What is expected —
Please answer these questions from the Kmart ad article:
1. Which agency created the ad?
2. On what date was the video published?
3. What does the Shop Your Way program let consumers do?

Extracted text —
>>>>

America loves a good poop joke.
Kmart's pun-filled "Ship My Pants" online video has been so popular--netting 12 million views in the span of a week--that it's now getting ready to debut on TV.
Shannelle Armstrong-Fowler, a spokeswoman for the retailer, said the ad, which was created by DraftFCB, will start running next week on "select cable networks."
Since it was published on April 10, the video has racked up 11.6 million views on YouTube. It has nearly 40,000 likes on Kmart's Facebook page. And it rocketed to the top of Ad Age's Viral Video Chart this week, inspiring more than 30 related clips from fans.
The spot promotes Kmart's Shop Your Way program, which lets consumers ship items they can't find in store to their homes for free.
In the spot, a Kmart employee explains to a customer the free shipping policy, the customer, incredulous, declares, "Ship my pants, right here? Ship my pants, you're kidding." Cut to an older woman saying, "I just shipped my pants, and it's very convenient." Another woman exclaims, "I just shipped my drawers." A gentleman lying on a bed says, "I just shipped my bed." You get the idea.

<<<<

Data excerpts —
>>>>

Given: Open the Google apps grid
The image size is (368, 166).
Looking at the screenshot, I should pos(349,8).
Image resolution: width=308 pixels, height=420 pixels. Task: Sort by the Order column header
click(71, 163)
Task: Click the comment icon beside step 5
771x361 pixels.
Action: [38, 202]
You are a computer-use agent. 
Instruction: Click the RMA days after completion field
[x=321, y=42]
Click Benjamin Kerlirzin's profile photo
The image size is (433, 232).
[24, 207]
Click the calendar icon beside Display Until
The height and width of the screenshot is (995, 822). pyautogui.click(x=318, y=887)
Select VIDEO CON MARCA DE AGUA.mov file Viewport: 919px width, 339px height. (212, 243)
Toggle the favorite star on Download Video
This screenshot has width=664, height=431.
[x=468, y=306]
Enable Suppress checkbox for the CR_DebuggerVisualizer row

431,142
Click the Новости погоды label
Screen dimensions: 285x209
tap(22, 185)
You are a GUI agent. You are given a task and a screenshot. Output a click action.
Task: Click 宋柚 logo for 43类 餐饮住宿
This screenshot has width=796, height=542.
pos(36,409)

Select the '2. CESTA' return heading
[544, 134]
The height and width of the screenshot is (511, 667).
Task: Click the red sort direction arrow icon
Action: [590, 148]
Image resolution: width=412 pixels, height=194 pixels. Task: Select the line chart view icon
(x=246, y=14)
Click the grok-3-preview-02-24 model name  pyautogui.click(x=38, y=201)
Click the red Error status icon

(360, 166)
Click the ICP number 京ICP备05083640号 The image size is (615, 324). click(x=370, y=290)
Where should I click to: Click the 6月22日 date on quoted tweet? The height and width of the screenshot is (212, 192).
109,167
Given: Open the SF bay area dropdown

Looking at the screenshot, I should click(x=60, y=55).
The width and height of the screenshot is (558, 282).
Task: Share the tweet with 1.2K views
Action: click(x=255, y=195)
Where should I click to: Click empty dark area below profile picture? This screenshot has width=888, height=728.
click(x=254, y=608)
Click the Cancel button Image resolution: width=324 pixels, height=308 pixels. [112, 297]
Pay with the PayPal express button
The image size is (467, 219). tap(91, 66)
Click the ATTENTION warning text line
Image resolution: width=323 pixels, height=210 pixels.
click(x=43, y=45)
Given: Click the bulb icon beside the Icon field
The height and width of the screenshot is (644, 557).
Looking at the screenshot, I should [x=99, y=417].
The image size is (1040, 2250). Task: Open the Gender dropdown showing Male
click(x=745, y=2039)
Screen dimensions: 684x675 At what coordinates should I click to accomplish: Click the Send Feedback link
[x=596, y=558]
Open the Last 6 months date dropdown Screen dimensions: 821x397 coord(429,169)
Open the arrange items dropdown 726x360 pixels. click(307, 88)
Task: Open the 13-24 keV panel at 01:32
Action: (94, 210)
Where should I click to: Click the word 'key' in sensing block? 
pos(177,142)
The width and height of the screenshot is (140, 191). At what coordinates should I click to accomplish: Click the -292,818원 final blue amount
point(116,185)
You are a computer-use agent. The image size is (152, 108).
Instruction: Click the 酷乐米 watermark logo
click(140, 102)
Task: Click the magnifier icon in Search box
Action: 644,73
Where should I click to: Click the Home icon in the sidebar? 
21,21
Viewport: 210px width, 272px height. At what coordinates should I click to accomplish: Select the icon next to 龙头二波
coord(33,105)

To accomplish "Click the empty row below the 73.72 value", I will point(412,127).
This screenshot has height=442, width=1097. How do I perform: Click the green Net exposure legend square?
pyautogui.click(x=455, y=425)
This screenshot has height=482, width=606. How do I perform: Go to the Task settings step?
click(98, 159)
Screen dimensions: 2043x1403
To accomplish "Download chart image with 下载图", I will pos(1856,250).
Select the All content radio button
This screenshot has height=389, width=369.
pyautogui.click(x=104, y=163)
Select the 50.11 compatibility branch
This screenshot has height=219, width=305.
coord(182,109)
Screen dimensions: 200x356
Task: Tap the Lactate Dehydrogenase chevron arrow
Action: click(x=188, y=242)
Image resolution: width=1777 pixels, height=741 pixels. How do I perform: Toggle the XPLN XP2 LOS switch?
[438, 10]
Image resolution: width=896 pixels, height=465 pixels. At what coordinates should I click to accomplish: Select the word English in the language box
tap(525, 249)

<<<<

Exercise result —
1. DraftFCB
2. April 10
3. Ship items they can't find in store to their homes for free